A re-ballot of NEU teacher members in state schools opened on May 15 and will close on July 28.

Across the North, the NEU will be marking the strike with pickets and rallies, with July 5 seeing picket lines across many schools in the Northeast and Cumbria, and several events listed for July 7.

These include a rally in Durham at 12pm, and a picnic in the park in Keswick’s Fitz Park at 11:30am.

For NEU teacher members in England’s state schools, next week marks their seventh and eighth day of strike action since February 1.

Teacher members in sixth-form colleges took an additional day of action in November 2022.

The most recent strike day for teachers was on May 2, 2023.

Commenting on the days of action, Beth Farhat of the National Education Union, said: “There is a crisis in education, schools and colleges are haemorrhaging staff, and those who remain are having to work unacceptably high numbers of additional hours in return for pay which continues to worsen in value.

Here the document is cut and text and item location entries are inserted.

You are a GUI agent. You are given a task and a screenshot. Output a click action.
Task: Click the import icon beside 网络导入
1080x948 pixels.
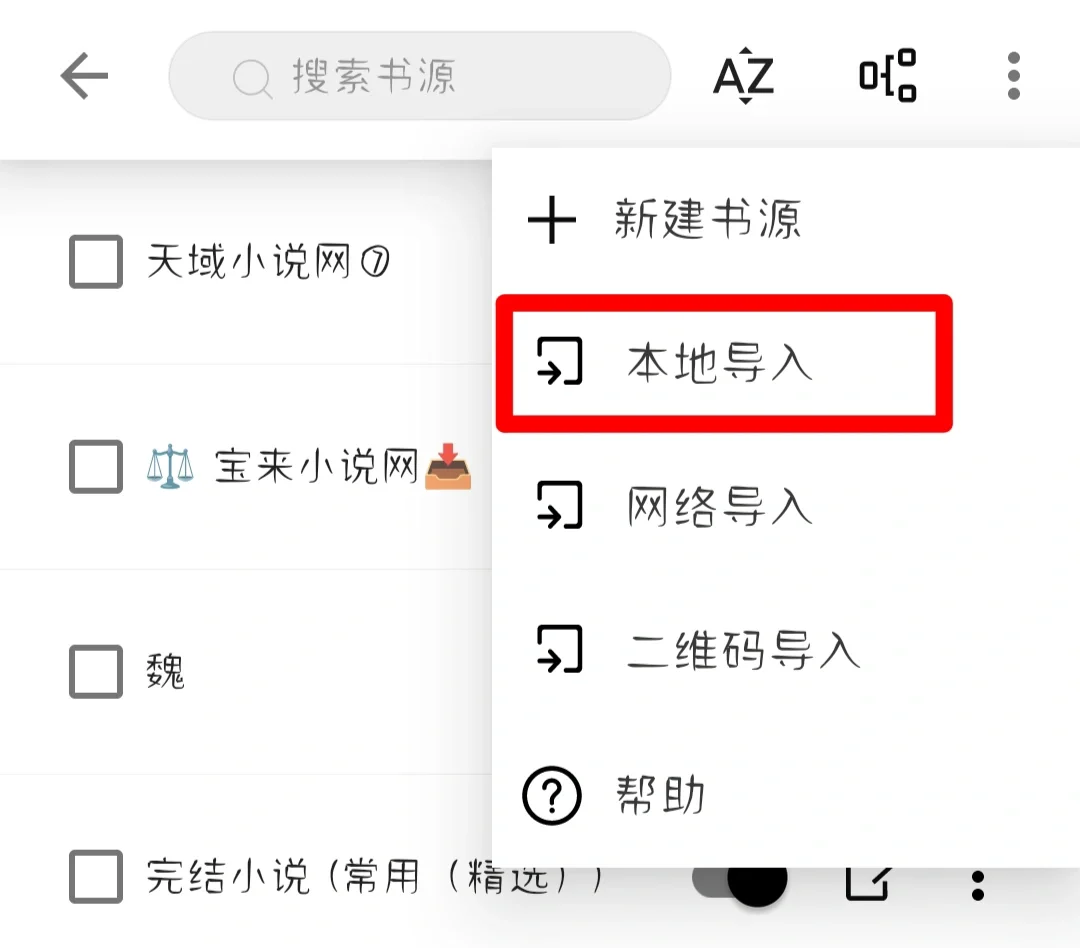pos(559,506)
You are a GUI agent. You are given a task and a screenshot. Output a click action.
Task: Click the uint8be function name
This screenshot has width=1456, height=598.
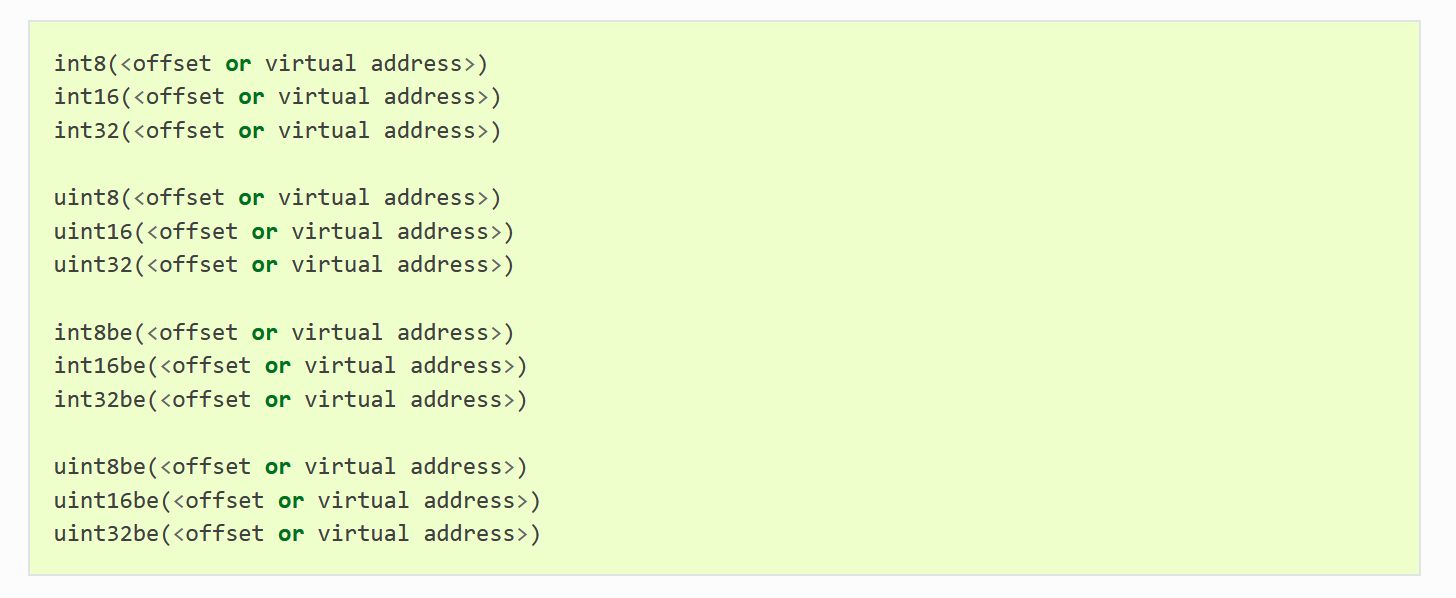tap(100, 467)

“The government's latest teacher census shows that a third have left the sector within five years of qualifying.

“They are missing their own training targets as a matter of routine, and teacher vacancies are up by 55 per cent in just 12 months.

“The government’s latest position is to let this continue and to deliver yet another real-terms pay cut upon teachers.

“Gillian Keegan can avert strike action by publishing the STRB report and restart talks to find a serious solution to the dispute.”